***** DATA EXCERPTS

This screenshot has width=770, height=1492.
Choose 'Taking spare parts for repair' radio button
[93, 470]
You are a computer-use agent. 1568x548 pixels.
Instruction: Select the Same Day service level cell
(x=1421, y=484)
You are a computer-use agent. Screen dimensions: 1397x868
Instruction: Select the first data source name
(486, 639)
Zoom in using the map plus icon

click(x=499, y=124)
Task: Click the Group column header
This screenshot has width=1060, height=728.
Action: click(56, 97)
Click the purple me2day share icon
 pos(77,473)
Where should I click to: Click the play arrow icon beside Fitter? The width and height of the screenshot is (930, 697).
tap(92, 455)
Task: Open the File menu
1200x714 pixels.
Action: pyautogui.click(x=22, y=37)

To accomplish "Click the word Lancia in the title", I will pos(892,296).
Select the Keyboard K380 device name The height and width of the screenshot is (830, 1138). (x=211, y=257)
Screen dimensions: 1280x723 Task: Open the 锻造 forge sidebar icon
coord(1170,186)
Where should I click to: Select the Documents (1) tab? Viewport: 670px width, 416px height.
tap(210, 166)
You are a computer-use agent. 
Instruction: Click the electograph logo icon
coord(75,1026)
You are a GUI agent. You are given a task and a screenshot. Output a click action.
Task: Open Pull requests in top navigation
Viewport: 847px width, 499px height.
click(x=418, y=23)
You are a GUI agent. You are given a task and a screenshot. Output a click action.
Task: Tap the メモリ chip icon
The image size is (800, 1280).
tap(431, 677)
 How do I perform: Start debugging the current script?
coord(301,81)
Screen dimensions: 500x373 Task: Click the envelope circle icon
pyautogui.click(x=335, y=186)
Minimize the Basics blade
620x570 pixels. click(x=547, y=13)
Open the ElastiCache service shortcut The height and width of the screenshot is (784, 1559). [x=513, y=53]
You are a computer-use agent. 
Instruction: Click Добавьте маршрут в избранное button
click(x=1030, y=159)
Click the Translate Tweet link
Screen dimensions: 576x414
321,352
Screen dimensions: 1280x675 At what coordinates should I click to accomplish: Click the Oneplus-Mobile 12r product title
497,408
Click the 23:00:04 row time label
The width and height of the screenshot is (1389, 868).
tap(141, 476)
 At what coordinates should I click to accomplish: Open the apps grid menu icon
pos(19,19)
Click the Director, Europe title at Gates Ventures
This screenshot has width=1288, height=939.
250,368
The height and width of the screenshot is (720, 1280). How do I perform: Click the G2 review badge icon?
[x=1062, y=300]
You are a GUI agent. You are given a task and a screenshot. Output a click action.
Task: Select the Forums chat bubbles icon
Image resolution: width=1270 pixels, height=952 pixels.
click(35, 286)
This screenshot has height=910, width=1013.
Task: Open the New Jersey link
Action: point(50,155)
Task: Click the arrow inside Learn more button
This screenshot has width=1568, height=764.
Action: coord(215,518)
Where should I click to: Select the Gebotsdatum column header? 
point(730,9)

**********

__WRITTEN EXERCISE__. Can you copy out verbatim the lines of the records above, beginning at the line that contains "Screen dimensions: 1280x723" and ending after the line that contains "tap(141, 476)"?

__SOLUTION TO THE EXERCISE__.
Screen dimensions: 1280x723 Task: Open the 锻造 forge sidebar icon
coord(1170,186)
Where should I click to: Select the Documents (1) tab? Viewport: 670px width, 416px height.
tap(210, 166)
You are a computer-use agent. 
Instruction: Click the electograph logo icon
coord(75,1026)
You are a GUI agent. You are given a task and a screenshot. Output a click action.
Task: Open Pull requests in top navigation
Viewport: 847px width, 499px height.
click(x=418, y=23)
You are a GUI agent. You are given a task and a screenshot. Output a click action.
Task: Tap the メモリ chip icon
The image size is (800, 1280).
tap(431, 677)
 How do I perform: Start debugging the current script?
coord(301,81)
Screen dimensions: 500x373 Task: Click the envelope circle icon
pyautogui.click(x=335, y=186)
Minimize the Basics blade
620x570 pixels. click(x=547, y=13)
Open the ElastiCache service shortcut The height and width of the screenshot is (784, 1559). [x=513, y=53]
You are a computer-use agent. 
Instruction: Click Добавьте маршрут в избранное button
click(x=1030, y=159)
Click the Translate Tweet link
Screen dimensions: 576x414
321,352
Screen dimensions: 1280x675 At what coordinates should I click to accomplish: Click the Oneplus-Mobile 12r product title
497,408
Click the 23:00:04 row time label
The width and height of the screenshot is (1389, 868).
tap(141, 476)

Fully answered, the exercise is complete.